__TASK BRIEF__
Copy the data as given. No line may be skipped.

START DATASET

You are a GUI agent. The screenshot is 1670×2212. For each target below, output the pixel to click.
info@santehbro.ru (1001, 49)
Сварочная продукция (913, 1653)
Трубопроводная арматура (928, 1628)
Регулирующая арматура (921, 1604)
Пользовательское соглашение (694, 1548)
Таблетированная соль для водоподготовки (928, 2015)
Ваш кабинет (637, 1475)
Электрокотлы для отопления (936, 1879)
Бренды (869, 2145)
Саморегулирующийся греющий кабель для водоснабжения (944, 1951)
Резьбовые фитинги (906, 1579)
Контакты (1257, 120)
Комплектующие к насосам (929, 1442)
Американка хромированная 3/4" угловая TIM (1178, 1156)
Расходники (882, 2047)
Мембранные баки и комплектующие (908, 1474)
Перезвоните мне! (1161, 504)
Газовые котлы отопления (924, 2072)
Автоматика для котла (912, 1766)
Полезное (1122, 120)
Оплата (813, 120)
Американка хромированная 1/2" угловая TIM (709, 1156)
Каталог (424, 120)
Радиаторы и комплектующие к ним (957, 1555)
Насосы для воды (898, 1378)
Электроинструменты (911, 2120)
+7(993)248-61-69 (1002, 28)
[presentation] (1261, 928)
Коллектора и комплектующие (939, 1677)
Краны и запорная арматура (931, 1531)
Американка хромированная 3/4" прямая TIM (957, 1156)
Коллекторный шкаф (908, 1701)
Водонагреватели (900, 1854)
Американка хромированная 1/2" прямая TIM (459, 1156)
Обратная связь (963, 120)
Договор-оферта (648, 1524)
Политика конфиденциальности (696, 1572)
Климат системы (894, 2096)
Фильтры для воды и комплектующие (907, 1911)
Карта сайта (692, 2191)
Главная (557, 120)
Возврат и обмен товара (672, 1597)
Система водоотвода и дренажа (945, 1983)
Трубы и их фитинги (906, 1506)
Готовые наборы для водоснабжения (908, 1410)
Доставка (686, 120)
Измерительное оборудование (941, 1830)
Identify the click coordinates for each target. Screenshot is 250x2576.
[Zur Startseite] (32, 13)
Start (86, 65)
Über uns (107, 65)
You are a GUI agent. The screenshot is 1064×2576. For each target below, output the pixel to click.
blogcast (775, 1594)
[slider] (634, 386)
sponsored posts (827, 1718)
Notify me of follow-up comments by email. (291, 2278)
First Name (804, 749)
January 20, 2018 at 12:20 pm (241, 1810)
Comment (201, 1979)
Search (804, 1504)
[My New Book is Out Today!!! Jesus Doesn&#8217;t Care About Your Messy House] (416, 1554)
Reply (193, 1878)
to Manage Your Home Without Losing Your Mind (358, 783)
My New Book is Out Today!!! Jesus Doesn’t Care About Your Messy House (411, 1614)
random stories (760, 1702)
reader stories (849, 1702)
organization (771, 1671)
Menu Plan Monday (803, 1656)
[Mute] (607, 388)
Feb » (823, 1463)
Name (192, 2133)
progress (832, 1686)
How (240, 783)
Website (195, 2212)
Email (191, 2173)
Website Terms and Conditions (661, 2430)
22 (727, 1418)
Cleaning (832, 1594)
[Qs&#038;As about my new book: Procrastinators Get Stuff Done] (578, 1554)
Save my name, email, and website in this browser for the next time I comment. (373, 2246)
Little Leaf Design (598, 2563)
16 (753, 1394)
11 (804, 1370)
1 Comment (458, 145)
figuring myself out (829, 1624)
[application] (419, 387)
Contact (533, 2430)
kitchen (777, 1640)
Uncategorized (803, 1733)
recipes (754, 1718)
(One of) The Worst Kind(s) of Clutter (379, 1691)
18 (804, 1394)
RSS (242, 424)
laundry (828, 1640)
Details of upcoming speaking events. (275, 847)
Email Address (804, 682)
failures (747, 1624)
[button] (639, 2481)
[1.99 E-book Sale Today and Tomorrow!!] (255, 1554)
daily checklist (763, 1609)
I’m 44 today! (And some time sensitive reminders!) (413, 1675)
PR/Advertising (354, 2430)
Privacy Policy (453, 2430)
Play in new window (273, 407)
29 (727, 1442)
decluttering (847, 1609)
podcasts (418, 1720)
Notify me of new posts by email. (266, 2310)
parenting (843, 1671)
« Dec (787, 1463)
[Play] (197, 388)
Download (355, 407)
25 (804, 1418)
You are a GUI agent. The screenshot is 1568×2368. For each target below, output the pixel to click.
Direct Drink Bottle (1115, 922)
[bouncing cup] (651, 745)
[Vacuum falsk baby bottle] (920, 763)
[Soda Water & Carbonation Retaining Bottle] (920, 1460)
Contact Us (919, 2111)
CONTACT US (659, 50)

END DATASET

__ANSWER AREA__
You are a GUI agent. The screenshot is 1670×2212. For each target below, output the pixel to click.
info@santehbro.ru (1001, 49)
Сварочная продукция (913, 1653)
Трубопроводная арматура (928, 1628)
Регулирующая арматура (921, 1604)
Пользовательское соглашение (694, 1548)
Таблетированная соль для водоподготовки (928, 2015)
Ваш кабинет (637, 1475)
Электрокотлы для отопления (936, 1879)
Бренды (869, 2145)
Саморегулирующийся греющий кабель для водоснабжения (944, 1951)
Резьбовые фитинги (906, 1579)
Контакты (1257, 120)
Комплектующие к насосам (929, 1442)
Американка хромированная 3/4" угловая TIM (1178, 1156)
Расходники (882, 2047)
Мембранные баки и комплектующие (908, 1474)
Перезвоните мне! (1161, 504)
Газовые котлы отопления (924, 2072)
Автоматика для котла (912, 1766)
Полезное (1122, 120)
Оплата (813, 120)
Американка хромированная 1/2" угловая TIM (709, 1156)
Каталог (424, 120)
Радиаторы и комплектующие к ним (957, 1555)
Насосы для воды (898, 1378)
Электроинструменты (911, 2120)
+7(993)248-61-69 (1002, 28)
[presentation] (1261, 928)
Коллектора и комплектующие (939, 1677)
Краны и запорная арматура (931, 1531)
Американка хромированная 3/4" прямая TIM (957, 1156)
Коллекторный шкаф (908, 1701)
Водонагреватели (900, 1854)
Американка хромированная 1/2" прямая TIM (459, 1156)
Обратная связь (963, 120)
Договор-оферта (648, 1524)
Политика конфиденциальности (696, 1572)
Климат системы (894, 2096)
Фильтры для воды и комплектующие (907, 1911)
Карта сайта (692, 2191)
Главная (557, 120)
Возврат и обмен товара (672, 1597)
Система водоотвода и дренажа (945, 1983)
Трубы и их фитинги (906, 1506)
Готовые наборы для водоснабжения (908, 1410)
Доставка (686, 120)
Измерительное оборудование (941, 1830)
Identify the click coordinates for each target. Screenshot is 250x2576.
[Zur Startseite] (32, 13)
Start (86, 65)
Über uns (107, 65)
You are a GUI agent. The screenshot is 1064×2576. For each target below, output the pixel to click.
blogcast (775, 1594)
[slider] (634, 386)
sponsored posts (827, 1718)
Notify me of follow-up comments by email. (291, 2278)
First Name (804, 749)
January 20, 2018 at 12:20 pm (241, 1810)
Comment (201, 1979)
Search (804, 1504)
[My New Book is Out Today!!! Jesus Doesn&#8217;t Care About Your Messy House] (416, 1554)
Reply (193, 1878)
to Manage Your Home Without Losing Your Mind (358, 783)
My New Book is Out Today!!! Jesus Doesn’t Care About Your Messy House (411, 1614)
random stories (760, 1702)
reader stories (849, 1702)
organization (771, 1671)
Menu Plan Monday (803, 1656)
[Mute] (607, 388)
Feb » (823, 1463)
Name (192, 2133)
progress (832, 1686)
How (240, 783)
Website (195, 2212)
Email (191, 2173)
Website Terms and Conditions (661, 2430)
22 (727, 1418)
Cleaning (832, 1594)
[Qs&#038;As about my new book: Procrastinators Get Stuff Done] (578, 1554)
Save my name, email, and website in this browser for the next time I comment. (373, 2246)
Little Leaf Design (598, 2563)
16 (753, 1394)
11 (804, 1370)
1 Comment (458, 145)
figuring myself out (829, 1624)
[application] (419, 387)
Contact (533, 2430)
kitchen (777, 1640)
Uncategorized (803, 1733)
recipes (754, 1718)
(One of) The Worst Kind(s) of Clutter (379, 1691)
18 (804, 1394)
RSS (242, 424)
laundry (828, 1640)
Details of upcoming speaking events. (275, 847)
Email Address (804, 682)
failures (747, 1624)
[button] (639, 2481)
[1.99 E-book Sale Today and Tomorrow!!] (255, 1554)
daily checklist (763, 1609)
I’m 44 today! (And some time sensitive reminders!) (413, 1675)
PR/Advertising (354, 2430)
Privacy Policy (453, 2430)
Play in new window (273, 407)
29 (727, 1442)
decluttering (847, 1609)
podcasts (418, 1720)
Notify me of new posts by email. (266, 2310)
parenting (843, 1671)
« Dec (787, 1463)
[Play] (197, 388)
Download (355, 407)
25 (804, 1418)
You are a GUI agent. The screenshot is 1568×2368. For each target below, output the pixel to click.
Direct Drink Bottle (1115, 922)
[bouncing cup] (651, 745)
[Vacuum falsk baby bottle] (920, 763)
[Soda Water & Carbonation Retaining Bottle] (920, 1460)
Contact Us (919, 2111)
CONTACT US (659, 50)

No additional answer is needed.